しかし戦災により多くの文化財は消失し、神社の祭礼のほかには、特色のある伝統的な芸能行事がなかったので、四季それぞれの催事を企画。そして、“桜まつり”の目玉として「全国チンドン・コンクール」という、全国に例のない全く意表をついた、ユニークな観光行事が誕生した。商工会議所や商店街連盟などの熱意が実を結び、東京・名古屋・大阪を中心に、文字どおり東西から150余名が参加。

日本一を競うヒノキ舞台として、いろいろとアイデアをこらして登場。
20万人を超す沿道の市民の熱烈歓迎をうけ、笑いの渦となった!





チンドンマンの出場順は、公開抽せんで決められる。3人一組のチンドンマンは、持ち時間3分〜3分30秒でアイディア・扮装・口上・演技などを審査され、オーバタイムは減点される。

1回目の最優秀賞になった東京・喜楽家の人形ぶり「板割りの浅太郎」には驚きの目を見張った。背中におぶさった子供が本人で前の浅太郎が人形、その踊りしぐさはまさに天下一品の芸だった。

チンドンマンはつねに、世相やTVの人気番組などを敏感にキャッチし、タイムリーな演じものに苦心した。また、参加者の紹介を兼ねた《前夜祭》は、29回まで続き、公会堂は満員になった。







33年に、新東宝「新日本珍道中」のロケ隊が来富、宇津井健・船橋元らがパレードにからんだ。これがきっかけで、5回→11回まで、渡辺文雄・泉京子・近藤美恵子・瞳麗子・大泉晃ら、松竹・大映のスターたちが3人づつゲスト審査員に、パレードにも参加した。また5回→28回まで、全国の有名民謡踊りが特別参加、鹿踊・鬼剣舞・よさこい鳴子踊・花笠踊・佐渡おけさ・八木節など、特に四国の阿波踊は四度来演して人気をあつめた。

特に6回に、青い目にカミシモの米人チンドンマンが特別出演し、市民の歓迎をうけた。横須賀海軍基地の将校や軍属で、在日外人慈善団体のメンバー。TV「私の秘密」でも紹介された。

また英字新聞にも、
A "chindonya" japanese sandwichman contest として報された。

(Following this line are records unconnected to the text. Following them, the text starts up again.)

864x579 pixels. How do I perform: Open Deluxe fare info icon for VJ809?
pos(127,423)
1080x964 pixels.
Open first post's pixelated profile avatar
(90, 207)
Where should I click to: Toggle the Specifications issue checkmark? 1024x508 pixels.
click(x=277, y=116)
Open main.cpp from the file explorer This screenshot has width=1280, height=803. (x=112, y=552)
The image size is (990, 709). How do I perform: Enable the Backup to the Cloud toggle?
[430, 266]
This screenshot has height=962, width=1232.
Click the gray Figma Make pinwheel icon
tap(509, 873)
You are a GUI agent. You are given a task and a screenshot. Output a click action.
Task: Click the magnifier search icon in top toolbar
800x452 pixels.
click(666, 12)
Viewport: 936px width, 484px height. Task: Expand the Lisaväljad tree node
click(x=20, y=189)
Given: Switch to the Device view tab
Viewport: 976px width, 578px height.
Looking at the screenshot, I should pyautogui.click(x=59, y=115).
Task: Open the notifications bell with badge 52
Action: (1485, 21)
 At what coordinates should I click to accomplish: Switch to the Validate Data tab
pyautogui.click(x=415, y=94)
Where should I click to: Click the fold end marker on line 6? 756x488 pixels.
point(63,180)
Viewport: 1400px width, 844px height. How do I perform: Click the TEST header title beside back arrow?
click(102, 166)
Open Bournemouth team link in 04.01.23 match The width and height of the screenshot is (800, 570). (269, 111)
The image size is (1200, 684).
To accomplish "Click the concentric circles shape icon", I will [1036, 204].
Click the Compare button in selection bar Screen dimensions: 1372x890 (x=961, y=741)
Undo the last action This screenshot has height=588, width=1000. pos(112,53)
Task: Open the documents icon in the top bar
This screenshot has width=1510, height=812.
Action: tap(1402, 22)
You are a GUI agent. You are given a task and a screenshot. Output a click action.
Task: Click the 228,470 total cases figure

昔は、旗持ち三月、鉦三年ともいわれたが、13キロ前後の鉦と太鼓を胸にかかえて、長時間の路上演技は体力も必要、なによりも好きでなければやれない稼業。時代の流れとともに浮き沈み。宣伝媒体が多様化し、高齢化と後継者不足は、この業界もご同様。ここ10年は、スポンサーとの関連もあり、約20組にしぼられている。しかし最近は、そのレトロ調がウケ、日本独特のストリート・パフォーマンスとして、見直されてきたようだ。

一方、56年から「市民仮装コンクール」を併催。企業や市民グループ10数組が趣向をこらし、ユーモラスな演出やデコレーションに拍手が湧き、参加団体も次第に多くなってきている。

また、地元のサンバチームも誕生。自主製作の“光の街のサンバ”のリズムに乗って、若者から子供までが、陽気に踊りを繰り広げるようになった。
まつり本来の目的である“市民参加”の輪が、さらに大きく広がることを期待している。

とにもかくにも、全国に鳴り響いた《チンドン・コンクール》。人と人とのふれあいの街角に、郷愁のメロディーと笑いのうず!その素朴さに限りない拍手をおくり、いつまでも“チンドン”の続くことをねがってやまない。






鉦(かね)と太鼓がつているから“ちんどん”。